In a perfect world, George would be right when he says that the issues are largely technological instead of political and that politicians and activists should step aside and let the Googles and Yahoos of the world duke it out against the telcos and ISPs that are contemplating some sort of tiered chargeback structure that equates to the premium one pays for overnight delivery of a letter versus two or three-day delivery. But it's not a perfect world. As much as I agree that politicians shouldn't play a role in matters that they know little about (something that routinely happens in matters of technology) and as much as I agree that that activist organizations like to offer an unbalanced view of the big picture, I also see a process that's already heavily politicized and believe that every Net neutrality-unfriendly political force deserves at the very least an equal and opposite force to oppose it.
As though the political forces at work are more herring than real, George says "we are suppose to believe that it is just the 'evil' telco companies and the 'evil' politicians they paid off opposing Net neutrality against the people." How sad is it when a complicated truth has to be gift-wrapped in iconic terminology like Net neutrality, SPAM, and C.R.A.P. in hopes of getting the masses engaged in a conversation? Not only isn't it a perfect world, the conversation about Net neutrality was both started and politicized before anyone called it Net neutrality. George is right. It's not like the telcos and politicians sat down around a table and agreed that it was time to stomp out Net neutrality. But, on the other hand, George's herring is closer to the truth than most people realize.
For example, you'd have a very difficult time convincing me that Federal Communications Commission's decision to reclassify DSL Internet service provision as an information service (rather than the telecommunications service it was originally classified as) was a decision it magically came up out of the blue. For the FCC to come up with that idea, someone or some industry had to bring it to the FCC's attention. Who might that someone be? The telcos which happen to have extremely well-financed and active representation in Washington, DC. As I wrote last August, the Net result (double-entendre intended) of that decision disabled a free market; the same free market that would have efficiently neutralized any attempt by telcos to turn the Internet into a tiered service instead of the dumb pipe it needs to be.
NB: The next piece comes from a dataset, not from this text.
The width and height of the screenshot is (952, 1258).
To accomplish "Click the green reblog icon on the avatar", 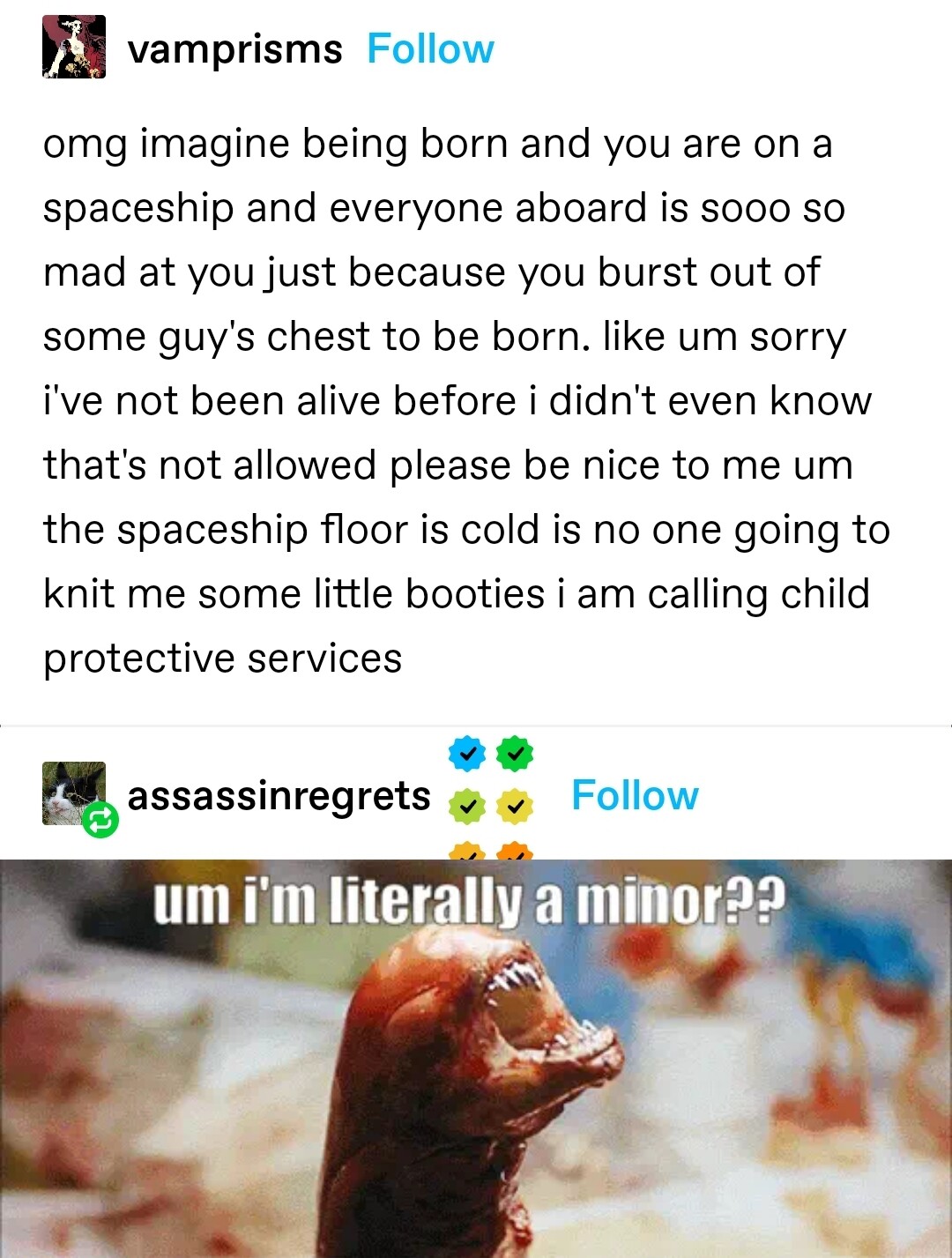I will click(x=100, y=821).
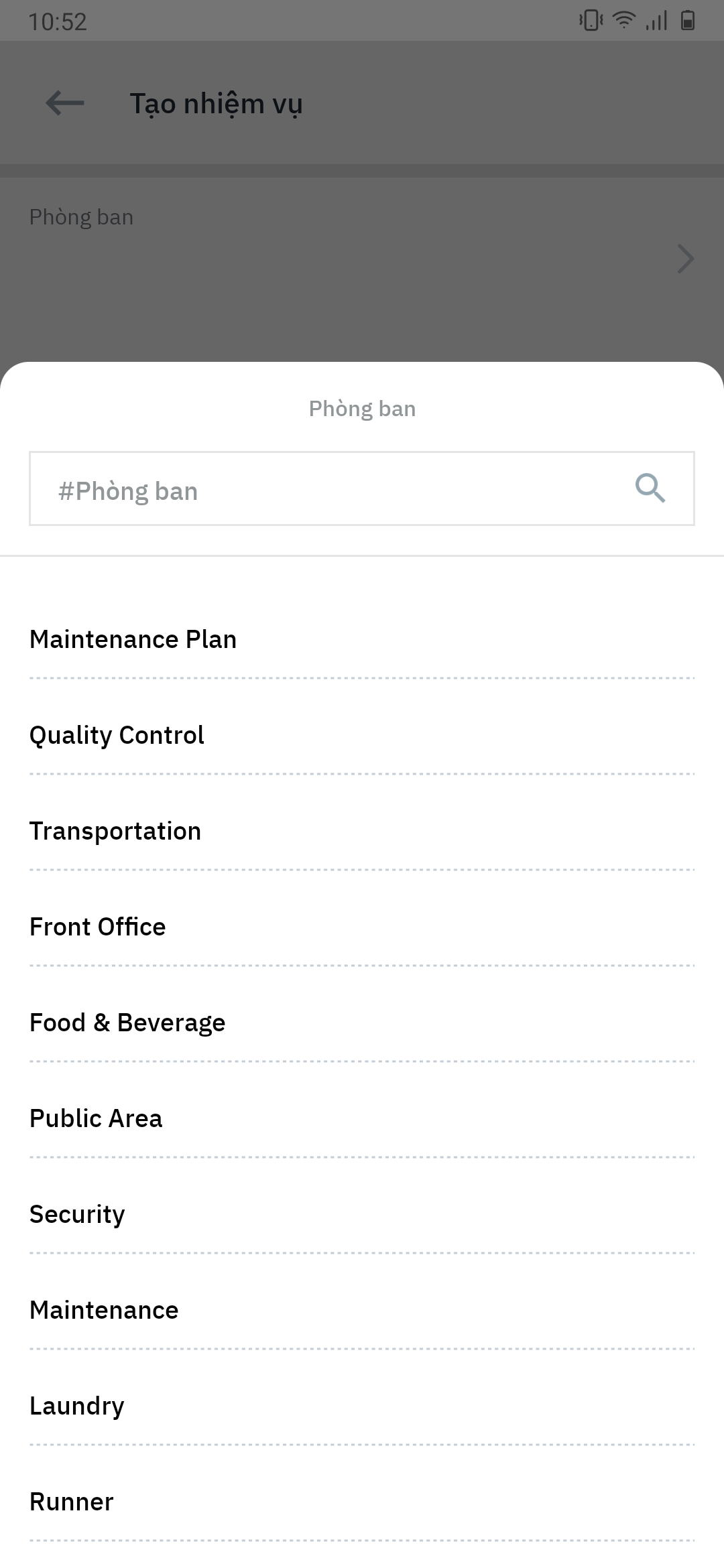Image resolution: width=724 pixels, height=1568 pixels.
Task: Select the Maintenance department
Action: click(104, 1310)
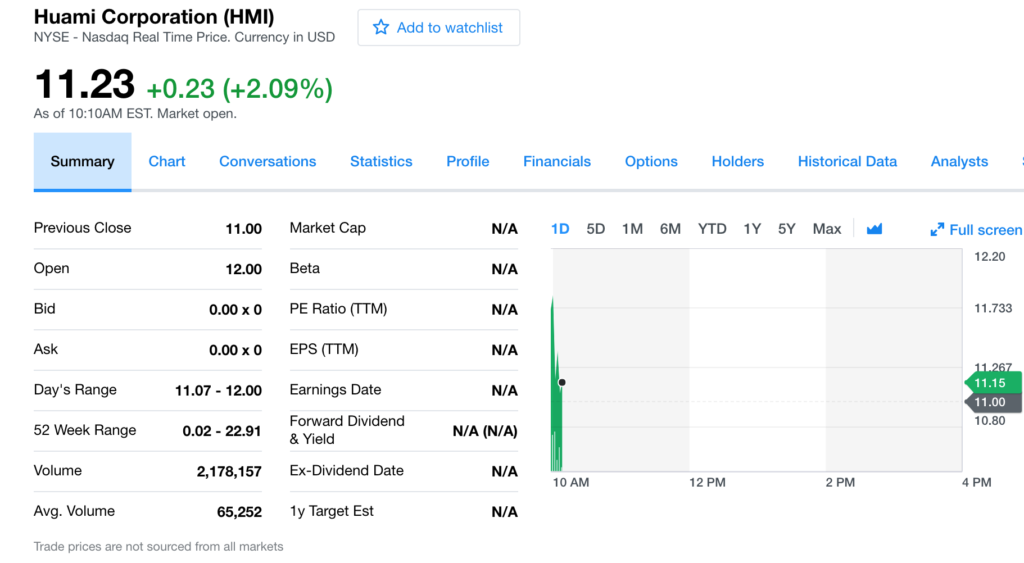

Perhaps George didn't realize it, but when he rhetorically asked what part of the Internet the telcos control and what services and Web sites are being filtered, he was very very close to the heart of the matter.
When the FCC reclassified DSL internet service provision as an information service, it practically endorsed a monopoly (or perhaps a duopoly) that the previous classification (as a telecommunications service) was designed to prevent. When DSL internet service provision was originally classified as a telecommunications service, the telcos, which own a majority of the physical infrastructure needed to provision most homes and businesses with internet service, were also forced to make that physical infrastructure available (practically at cost) to providers like AOL and Earthlink who didn't have the financial means or the government-granted right-of-way ("the pole") to put their own competing infrastructure in.
By neutralizing government-granted right-of-way as a competitive advantage, the FCC had ensured a free market for Internet service provision. Under those arrangements, if your local telco decided to limit your access to Google, you'd be free to switch to a provider that doesn't. But when the FCC reclassified Internet service provision as an information service, it released telcos from their obligation to cost effectively give ISPs like AOL and Earthlink access to their government granted right-of-way. With one decision, a largely free market was converted into a government-endorsed duopoly (if you include the cable-based ISPs). And, absent of a free market that allows you to choose from many Internet service providers, the telcos do have the control they need to change the way the Internet works.
You can hardly blame the telcos for wanting it that way. It's bad enough that their own Internet services were being used by their customers (you) to dismantle their traditional telephony business with applications like Skype. But to have other ISPs enabling the same sort of disruption over the telco "owned" infrastructure adds insult to injury. But, as has happened with past economic transformations, the move to a digital economy (I don't like "information economy") is destroying old business models. In Net neutrality, many may see outfits like MoveOn.org and SaveTheInternet.com as organizations that are unnecessarily politicizing an issue that shouldn't be politicized. But, the truth is that politics played a role in Net neutrality long before "Net neutrality" ever entered the digerati concsiousness and, like the old saying goes, you have to fight fire with fire.